Since the transformation is not linear, I have to add the jacobian determinant, but I don’t know how to do so.

The jacobian wouldn’t be square, since:

m:\mathbb{R}^2\longrightarrow\mathbb{R}

J = [x/m, y/m]^T

I’m quite lost here and probably the answer is very simple, but I’m stuck.

Thank you in advance!

Hi! Welcome to the Stan Discourse! :)

Tbh your problem is out of my league, but let me try to summon @betanalpha (I hope you don’t mind being tagged [PM me if you do], I thought these kind of questions are right up your alley).

1 Like

Thank you so much! I’m really stuck with this…

You can’t transform probability density functions between two real spaces of different dimensions – the Jacobian update rule is valid only when the input space and output space have the same dimension and the Jacobian matrix is square and the Jacobian determinant well-defined.

What you really have to do instead is buffer your output space with auxiliary variables to define a one-to-one transformation, compute the corresponding Jacobian, and then marginalize if you can.

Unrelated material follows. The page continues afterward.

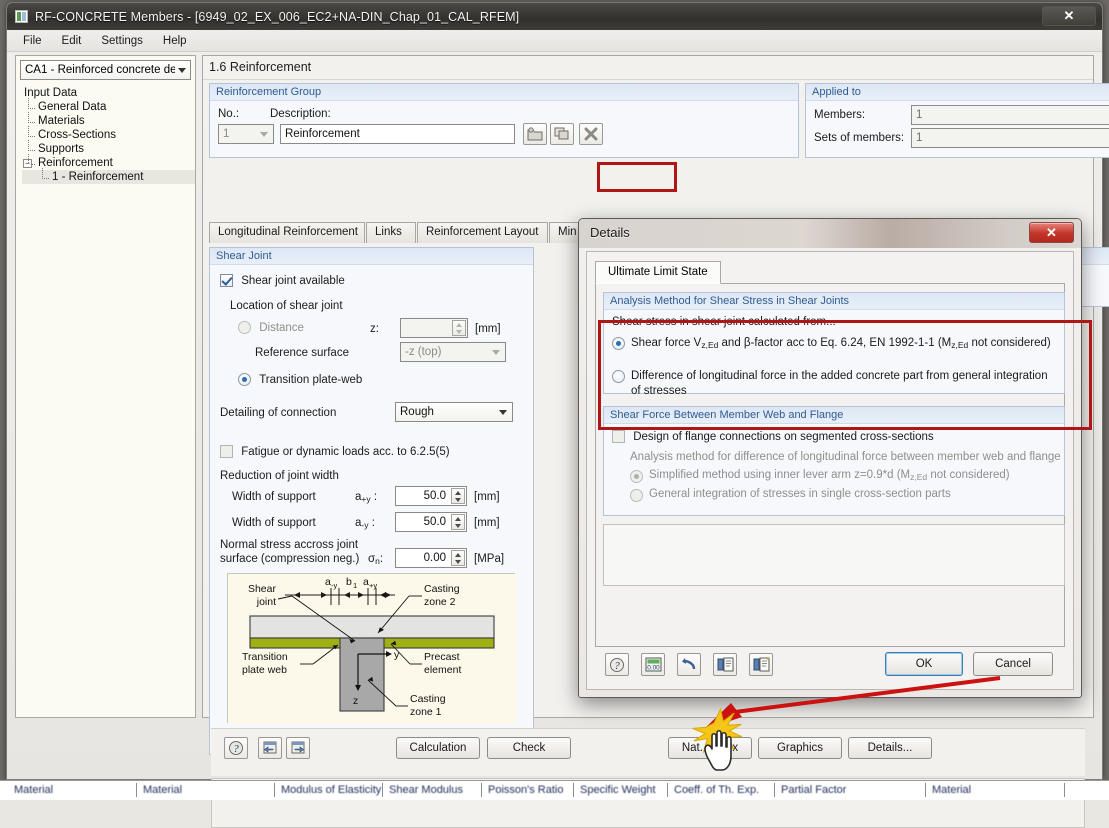 This screenshot has height=828, width=1109. I want to click on copy-icon, so click(562, 134).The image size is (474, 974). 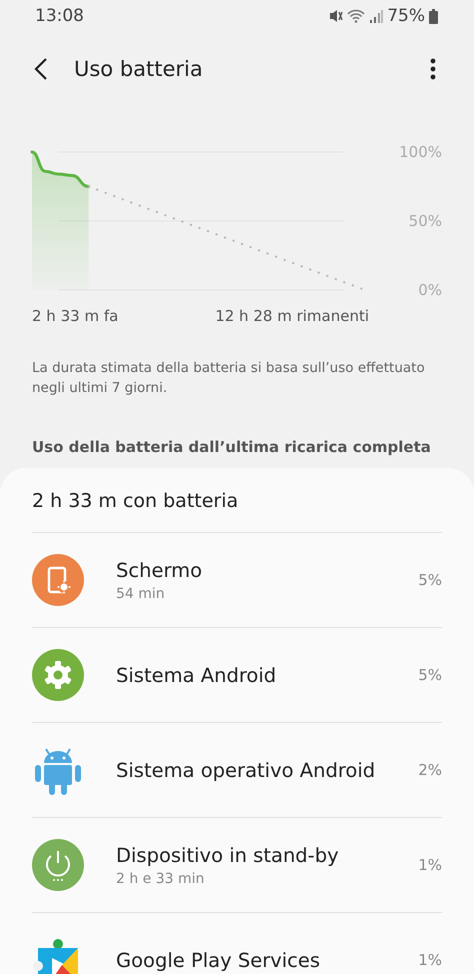 What do you see at coordinates (197, 675) in the screenshot?
I see `app-name: Sistema Android` at bounding box center [197, 675].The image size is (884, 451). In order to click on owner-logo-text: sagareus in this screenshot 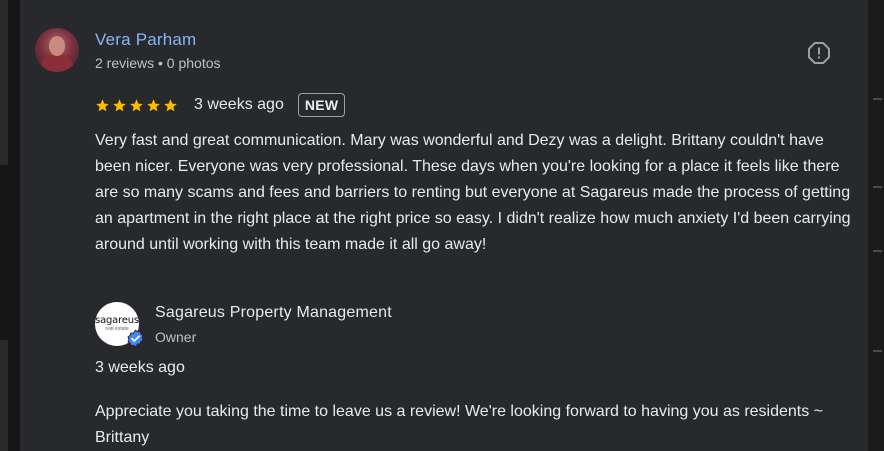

For your transformation you could try to bring in the angle that complements the radius, i.e. transform from `(real_x, real_y)`

to `m`

, theta, but that works only if the possible angles are constrained so that you can avoid the singularity that arises at one of the values of `m`

or one of the values of `theta`

. You’ve run into a deeper problem in that you can’t transform densities between spaces of different *topologies*, and if you try you either get an infinite series (because the map from `real_x`

and `real_y`

to `m`

and `theta`

is multivalued) or singularities where the Jacobian seems to explode.

Here you can get around those troubles by specifying prior densities in each quadrant of the `real_x, real_y`

plane and then piecing the resulting Jacobians together with if-statements if they differ by quadrant. You can also try to avoid transforming between densities directly and try to construct cumulative distribution functions on the output space and differentiate those; see for example the derivation of the Rayleigh density functions in https://en.wikipedia.org/wiki/Rayleigh_distribution#Relation_to_random_vector_length.

Anyways, all of this technical trouble is a good indication that this is a weird prior model that will lead to weird posteriors and you may want to reconsider (if your data are weak and the prior on `m`

dominates then you end up with a highly degenerate, annular posterior density).

5 Likes

Thank you very much, this is really helpful.

It does seem as if the model is not good, though. I’ll follow your advice and try to use other parameters. In any case I understand much better now how this works.